城丸正ブログ

2023.06.27

誰もが知っている中島みゆきの「糸」という曲がある。

「縦の糸はあなた、横の糸は私、織り成す布はいつか誰かを暖めうるかもしれない」という歌詞が好きです。

昔の話ですが、商売の大先輩が「おまえ、商売するうえで、縦の糸はなんだ」と聞かれ、答えられなかった。そしたら、「『金』だろうよ。でもな、この『金』だけだと不幸や失望感を味わうぞ。もちろん『金』があることは幸せに直結するが、忘れちゃいけないのが横の糸なんだよ。この横糸は『人から喜ばれること』ありがとうという糸さ。」

その時は金も無い、信用も無い、なんにも無い自分だったからピンとこなかった。

後にテレビドラマ「ドクターコトー」がスタートしたのだが、このドラマの主題歌が中島みゆきの「糸」という曲だった。離島で医療に従事する主人公にはまってしまった。

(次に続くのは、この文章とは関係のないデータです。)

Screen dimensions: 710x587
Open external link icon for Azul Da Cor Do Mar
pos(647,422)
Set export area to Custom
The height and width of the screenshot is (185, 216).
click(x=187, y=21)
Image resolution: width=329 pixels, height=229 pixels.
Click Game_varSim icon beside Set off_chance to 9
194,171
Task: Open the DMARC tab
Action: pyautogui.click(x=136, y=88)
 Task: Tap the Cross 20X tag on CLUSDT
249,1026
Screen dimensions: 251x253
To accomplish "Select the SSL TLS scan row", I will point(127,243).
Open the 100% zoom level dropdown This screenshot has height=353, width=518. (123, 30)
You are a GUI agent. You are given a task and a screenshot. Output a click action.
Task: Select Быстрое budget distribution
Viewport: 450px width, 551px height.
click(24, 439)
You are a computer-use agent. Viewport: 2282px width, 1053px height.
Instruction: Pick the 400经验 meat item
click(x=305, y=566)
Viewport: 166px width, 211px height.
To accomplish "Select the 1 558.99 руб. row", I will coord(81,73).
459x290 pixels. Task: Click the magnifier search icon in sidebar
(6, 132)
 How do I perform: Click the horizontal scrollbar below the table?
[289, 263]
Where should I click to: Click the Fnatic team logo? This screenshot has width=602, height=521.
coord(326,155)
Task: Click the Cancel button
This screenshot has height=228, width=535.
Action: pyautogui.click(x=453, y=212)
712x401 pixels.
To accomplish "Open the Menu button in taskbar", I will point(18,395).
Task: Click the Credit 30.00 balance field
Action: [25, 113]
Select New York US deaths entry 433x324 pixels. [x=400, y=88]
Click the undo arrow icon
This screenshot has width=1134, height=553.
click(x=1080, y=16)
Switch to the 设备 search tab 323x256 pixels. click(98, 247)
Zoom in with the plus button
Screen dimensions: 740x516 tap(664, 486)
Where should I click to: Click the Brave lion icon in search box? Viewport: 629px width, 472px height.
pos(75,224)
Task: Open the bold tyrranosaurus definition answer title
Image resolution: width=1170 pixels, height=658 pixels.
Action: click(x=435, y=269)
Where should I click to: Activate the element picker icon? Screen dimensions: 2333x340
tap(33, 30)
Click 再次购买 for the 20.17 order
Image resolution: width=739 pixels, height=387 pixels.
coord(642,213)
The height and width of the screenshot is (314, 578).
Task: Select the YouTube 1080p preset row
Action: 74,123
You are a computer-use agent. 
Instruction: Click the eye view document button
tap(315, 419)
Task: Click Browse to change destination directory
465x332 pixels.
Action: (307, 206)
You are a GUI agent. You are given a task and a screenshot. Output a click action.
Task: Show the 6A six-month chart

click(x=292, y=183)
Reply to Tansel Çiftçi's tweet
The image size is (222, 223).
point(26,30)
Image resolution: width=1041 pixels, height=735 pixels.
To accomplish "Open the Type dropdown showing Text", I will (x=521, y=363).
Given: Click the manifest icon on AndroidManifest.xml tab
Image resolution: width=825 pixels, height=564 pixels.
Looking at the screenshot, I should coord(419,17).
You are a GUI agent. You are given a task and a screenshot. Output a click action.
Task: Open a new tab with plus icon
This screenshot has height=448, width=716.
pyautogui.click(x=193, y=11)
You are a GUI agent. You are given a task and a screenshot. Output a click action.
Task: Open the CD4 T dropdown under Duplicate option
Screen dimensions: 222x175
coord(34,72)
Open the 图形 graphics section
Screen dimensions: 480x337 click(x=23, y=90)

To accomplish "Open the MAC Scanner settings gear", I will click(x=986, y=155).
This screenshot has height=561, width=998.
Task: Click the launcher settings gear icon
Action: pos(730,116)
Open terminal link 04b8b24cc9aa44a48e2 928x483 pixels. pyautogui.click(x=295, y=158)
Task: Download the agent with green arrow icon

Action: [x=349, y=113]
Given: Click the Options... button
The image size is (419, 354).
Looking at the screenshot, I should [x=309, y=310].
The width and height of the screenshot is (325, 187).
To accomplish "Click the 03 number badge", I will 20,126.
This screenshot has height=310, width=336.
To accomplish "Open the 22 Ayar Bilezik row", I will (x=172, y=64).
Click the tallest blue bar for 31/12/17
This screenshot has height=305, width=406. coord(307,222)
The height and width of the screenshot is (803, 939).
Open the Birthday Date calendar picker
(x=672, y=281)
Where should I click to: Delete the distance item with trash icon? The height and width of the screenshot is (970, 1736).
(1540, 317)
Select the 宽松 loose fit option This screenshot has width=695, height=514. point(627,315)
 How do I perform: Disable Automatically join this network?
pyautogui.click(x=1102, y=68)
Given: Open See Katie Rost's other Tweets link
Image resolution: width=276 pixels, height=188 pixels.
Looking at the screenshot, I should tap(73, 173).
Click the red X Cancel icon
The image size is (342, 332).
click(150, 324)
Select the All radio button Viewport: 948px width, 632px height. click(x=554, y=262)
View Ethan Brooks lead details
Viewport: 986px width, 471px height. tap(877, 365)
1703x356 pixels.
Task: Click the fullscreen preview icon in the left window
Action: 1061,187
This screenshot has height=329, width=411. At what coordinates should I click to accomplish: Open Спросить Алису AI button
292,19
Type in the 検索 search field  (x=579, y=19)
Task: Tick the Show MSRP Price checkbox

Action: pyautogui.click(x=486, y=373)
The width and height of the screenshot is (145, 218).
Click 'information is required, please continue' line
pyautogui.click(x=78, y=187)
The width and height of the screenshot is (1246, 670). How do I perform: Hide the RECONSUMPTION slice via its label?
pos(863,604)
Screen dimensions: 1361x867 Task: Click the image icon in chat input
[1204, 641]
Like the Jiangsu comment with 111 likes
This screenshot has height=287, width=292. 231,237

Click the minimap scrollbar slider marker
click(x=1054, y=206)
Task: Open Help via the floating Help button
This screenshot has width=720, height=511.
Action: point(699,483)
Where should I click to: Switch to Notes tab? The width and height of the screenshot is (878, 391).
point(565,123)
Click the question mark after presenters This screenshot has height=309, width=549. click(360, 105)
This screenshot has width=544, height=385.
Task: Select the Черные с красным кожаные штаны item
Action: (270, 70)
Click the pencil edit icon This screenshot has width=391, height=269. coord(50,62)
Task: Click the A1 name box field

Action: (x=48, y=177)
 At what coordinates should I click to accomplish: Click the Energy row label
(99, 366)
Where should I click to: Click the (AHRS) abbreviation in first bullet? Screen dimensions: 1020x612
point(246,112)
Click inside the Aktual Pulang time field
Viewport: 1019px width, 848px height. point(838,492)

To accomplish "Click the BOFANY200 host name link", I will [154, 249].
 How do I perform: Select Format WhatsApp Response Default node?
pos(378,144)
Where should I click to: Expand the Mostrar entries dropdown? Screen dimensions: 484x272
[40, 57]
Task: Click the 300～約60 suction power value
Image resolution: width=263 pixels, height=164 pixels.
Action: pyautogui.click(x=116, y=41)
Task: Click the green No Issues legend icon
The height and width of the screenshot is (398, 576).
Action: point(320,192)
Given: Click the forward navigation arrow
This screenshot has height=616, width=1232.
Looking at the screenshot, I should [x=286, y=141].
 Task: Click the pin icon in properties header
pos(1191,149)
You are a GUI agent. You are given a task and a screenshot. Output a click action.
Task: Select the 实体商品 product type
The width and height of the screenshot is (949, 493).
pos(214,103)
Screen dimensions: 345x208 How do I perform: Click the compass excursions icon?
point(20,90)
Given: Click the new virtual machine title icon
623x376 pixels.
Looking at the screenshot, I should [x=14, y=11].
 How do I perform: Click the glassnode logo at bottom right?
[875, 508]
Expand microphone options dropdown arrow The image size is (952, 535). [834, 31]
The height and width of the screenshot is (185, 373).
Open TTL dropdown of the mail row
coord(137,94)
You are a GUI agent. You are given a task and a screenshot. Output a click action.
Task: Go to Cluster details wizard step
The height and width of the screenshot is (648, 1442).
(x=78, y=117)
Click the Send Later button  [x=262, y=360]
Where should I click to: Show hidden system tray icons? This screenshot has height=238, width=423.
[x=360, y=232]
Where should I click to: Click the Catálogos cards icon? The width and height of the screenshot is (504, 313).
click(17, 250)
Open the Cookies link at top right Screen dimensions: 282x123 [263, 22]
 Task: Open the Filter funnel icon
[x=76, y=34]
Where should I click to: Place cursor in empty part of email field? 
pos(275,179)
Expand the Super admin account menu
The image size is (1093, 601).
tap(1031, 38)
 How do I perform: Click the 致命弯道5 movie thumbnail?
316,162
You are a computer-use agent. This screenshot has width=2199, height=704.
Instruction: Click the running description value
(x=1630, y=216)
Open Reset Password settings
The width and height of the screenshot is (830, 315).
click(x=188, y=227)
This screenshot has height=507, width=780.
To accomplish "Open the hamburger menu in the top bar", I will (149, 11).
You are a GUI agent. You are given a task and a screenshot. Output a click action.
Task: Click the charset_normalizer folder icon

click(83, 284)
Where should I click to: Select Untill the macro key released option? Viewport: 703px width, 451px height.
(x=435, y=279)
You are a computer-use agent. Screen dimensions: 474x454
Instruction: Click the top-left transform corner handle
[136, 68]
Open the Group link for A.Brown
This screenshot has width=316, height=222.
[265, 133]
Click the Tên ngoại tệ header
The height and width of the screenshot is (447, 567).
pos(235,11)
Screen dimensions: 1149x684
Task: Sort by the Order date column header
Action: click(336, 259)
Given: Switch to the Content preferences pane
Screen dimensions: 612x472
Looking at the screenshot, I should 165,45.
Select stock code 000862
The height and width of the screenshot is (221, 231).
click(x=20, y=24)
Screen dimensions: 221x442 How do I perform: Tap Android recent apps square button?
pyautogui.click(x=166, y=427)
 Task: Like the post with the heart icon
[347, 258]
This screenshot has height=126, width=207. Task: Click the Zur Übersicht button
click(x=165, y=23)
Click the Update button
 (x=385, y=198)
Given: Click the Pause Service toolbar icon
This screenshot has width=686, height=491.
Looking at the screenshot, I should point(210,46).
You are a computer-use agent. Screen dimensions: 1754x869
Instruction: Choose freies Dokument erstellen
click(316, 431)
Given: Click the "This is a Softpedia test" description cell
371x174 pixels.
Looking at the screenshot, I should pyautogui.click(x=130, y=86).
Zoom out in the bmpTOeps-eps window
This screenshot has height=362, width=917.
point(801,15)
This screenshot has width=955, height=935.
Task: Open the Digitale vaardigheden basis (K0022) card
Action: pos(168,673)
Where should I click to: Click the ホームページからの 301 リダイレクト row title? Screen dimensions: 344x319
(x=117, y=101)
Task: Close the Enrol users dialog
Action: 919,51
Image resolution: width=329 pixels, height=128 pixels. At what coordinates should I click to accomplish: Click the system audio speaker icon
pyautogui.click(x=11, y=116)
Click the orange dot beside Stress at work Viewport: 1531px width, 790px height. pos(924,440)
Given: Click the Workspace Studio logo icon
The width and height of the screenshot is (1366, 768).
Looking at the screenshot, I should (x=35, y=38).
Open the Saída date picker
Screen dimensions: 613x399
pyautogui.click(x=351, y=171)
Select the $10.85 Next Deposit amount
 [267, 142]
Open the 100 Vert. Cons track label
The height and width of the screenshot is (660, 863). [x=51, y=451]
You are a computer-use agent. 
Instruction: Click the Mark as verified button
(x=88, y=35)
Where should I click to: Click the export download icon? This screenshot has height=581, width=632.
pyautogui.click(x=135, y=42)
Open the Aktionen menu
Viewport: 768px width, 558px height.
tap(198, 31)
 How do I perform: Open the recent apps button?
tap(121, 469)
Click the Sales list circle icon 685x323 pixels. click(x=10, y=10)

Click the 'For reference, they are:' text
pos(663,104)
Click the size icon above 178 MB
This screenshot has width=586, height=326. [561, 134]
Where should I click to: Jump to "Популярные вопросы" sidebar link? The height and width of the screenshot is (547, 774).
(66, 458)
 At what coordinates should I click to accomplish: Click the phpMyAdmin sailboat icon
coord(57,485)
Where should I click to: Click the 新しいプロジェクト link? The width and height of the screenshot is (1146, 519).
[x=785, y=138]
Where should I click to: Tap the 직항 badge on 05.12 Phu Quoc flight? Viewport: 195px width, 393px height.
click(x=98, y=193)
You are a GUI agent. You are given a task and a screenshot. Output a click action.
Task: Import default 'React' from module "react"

自分は商売をして生きていくことを選んだわけだが、改めて考えると、自分は商売の才能があるわけでもないし、好きな事で食えればそれでいいやと思って始めたわけだが、全く生活ができないし何度もやめようと思った。

そんな時に「ドクターコトー」の中にヒントがあって、人がいかない所、人がやらないこと、人がいやがること、あるいは一人くらいは自分のやったことに「ありがとう」と言ってくれるかもしれないこと、流れを無視すること、いろいろ考えて迷って遠回りしながら今に至る。

自分にはこれしかなかった。今、自分にとっての縦の糸とは、横の糸とは。

「糸」の歌詞の最後は、出逢えることを人は仕合わせと呼びます、と結んでいる。「幸」ではなく「仕合わせ」という詞、色々考えさせられる。